Scientists writing in the journal PLOS ONE say that if fish larvae were lost, they could just sniff their way back home. The study establishes that reef fish larvae can smell the presence of coral reefs from as far away as several miles offshore. The larvae are then able to use this scent to help guide themselves back home.
The researchers were aiming to study the response of cardnalfish and damselfish larvae in an open ocean setting using an outflow plume. The larvae were observed in the central chamber of an ocean Drifting In Situ Chamber (o-DISC), a device that is composed of a circular behavioral arena that is transparent to light, sound and small-scale turbulence.
The equipment was set up in the water column, and the swimming activity and bearing of the larvae was recorded using an underwater motion-sensing system. The o-DISC tracked larval movement and orientation using odor cues from the environment.
“In this collaborative study we expanded our work to demonstrate that the odor responses can also be detected under the field conditions,” Dr. Jelle Atema, Boston University Professor of Biology, said in a press release. “This establishes for the first time that reef fish larvae discriminate odor in situ.”
The scientists observed that cardinalfish tended to speed up their movement in response to odors in the plume, but their orientation toward the reef was not apparent. The researchers believe they were using sporadic odor cues in their attempt to orient themselves. By contrast, damselfish slowed their swim speed, and their orientation was along the shoreline and toward the west. They moved according to an internal compass, using the odor stimulus as a sort of ‘true north.’

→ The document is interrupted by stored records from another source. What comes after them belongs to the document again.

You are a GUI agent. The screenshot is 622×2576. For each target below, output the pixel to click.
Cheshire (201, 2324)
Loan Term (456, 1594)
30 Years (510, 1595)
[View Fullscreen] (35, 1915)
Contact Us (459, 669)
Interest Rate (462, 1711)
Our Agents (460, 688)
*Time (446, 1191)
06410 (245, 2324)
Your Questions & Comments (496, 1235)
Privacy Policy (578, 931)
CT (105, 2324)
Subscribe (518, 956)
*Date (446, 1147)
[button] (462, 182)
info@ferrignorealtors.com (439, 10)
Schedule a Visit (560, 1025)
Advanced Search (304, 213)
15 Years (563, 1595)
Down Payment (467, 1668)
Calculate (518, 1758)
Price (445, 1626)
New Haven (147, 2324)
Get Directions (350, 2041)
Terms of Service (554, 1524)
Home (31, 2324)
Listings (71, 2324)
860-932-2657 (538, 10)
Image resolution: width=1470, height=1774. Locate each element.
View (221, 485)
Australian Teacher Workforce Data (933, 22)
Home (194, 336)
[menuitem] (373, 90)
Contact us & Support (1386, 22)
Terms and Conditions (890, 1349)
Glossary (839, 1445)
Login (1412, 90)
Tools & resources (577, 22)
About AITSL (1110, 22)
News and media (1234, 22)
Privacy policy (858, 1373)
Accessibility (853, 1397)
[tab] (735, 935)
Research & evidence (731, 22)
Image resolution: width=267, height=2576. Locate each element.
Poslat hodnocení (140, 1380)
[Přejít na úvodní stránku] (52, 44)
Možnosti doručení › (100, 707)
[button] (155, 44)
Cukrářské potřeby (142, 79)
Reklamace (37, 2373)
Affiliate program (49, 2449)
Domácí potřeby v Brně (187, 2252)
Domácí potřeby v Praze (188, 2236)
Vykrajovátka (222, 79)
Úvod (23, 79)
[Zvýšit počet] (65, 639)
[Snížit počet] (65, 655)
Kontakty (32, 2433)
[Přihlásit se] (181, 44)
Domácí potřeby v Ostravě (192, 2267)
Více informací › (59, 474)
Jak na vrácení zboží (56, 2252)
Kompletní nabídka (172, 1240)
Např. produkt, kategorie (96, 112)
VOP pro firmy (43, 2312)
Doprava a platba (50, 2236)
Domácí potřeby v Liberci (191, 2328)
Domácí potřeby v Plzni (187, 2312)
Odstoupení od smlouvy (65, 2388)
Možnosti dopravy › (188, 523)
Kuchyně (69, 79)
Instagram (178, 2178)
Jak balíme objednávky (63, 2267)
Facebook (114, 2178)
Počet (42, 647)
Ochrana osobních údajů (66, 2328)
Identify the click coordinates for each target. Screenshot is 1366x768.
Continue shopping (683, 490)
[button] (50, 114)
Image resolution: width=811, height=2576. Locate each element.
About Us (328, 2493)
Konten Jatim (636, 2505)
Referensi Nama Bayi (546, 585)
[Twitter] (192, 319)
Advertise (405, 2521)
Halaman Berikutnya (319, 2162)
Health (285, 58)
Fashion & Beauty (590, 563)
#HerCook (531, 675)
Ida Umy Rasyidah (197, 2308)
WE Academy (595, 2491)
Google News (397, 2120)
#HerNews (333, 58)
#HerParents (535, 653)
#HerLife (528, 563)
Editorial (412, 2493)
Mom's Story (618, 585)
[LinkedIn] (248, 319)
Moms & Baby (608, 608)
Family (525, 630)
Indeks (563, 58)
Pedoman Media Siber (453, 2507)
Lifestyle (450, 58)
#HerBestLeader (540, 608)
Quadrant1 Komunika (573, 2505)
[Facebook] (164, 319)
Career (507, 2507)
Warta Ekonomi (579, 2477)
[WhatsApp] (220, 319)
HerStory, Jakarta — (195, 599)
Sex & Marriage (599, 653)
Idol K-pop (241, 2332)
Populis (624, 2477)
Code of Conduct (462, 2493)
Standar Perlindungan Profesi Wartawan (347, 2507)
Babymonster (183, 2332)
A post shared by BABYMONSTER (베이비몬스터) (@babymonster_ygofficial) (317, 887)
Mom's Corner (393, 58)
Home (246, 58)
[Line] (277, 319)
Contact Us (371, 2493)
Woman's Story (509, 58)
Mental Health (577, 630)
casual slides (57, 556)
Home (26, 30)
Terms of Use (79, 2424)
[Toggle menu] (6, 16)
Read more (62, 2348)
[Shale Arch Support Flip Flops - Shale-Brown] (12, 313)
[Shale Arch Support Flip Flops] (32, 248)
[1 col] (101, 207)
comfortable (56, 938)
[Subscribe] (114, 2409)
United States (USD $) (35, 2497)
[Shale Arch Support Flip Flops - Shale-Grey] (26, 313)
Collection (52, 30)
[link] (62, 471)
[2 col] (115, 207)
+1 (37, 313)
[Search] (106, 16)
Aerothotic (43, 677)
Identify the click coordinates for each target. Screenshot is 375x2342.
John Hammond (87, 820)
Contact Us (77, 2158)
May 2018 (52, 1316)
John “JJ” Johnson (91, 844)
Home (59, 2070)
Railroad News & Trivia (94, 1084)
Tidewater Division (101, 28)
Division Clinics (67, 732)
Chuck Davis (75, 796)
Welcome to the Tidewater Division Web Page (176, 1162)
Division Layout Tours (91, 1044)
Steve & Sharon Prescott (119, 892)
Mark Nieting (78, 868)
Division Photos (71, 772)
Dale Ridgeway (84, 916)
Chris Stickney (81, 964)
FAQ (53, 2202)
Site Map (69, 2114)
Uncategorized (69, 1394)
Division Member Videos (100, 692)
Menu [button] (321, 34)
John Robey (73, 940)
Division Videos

“Ocean currents do not appear to influence the orientation of fish larvae,” Dr. Claire Paris, Professor at the University of Miami (UM) Rosenstiel School of Marine & Atmospheric Science, said in a press release. “They do not provide a frame of reference since larvae are transported within. Instead, we find that fish larvae navigate by detecting turbulent odor signals transported kilometers away from the reef. Subsequently they switch to a directional cue, perhaps magnetic or acoustic, which allows them to find the reef.”
“The implications of this study are tremendous, because we have to take into account the impact that human activities might have on the smells contained within the ocean. If these larvae cannot get their ‘wake up’ cues to orient back toward the reef they may stay out at sea and become easy prey before finding home,” said Paris.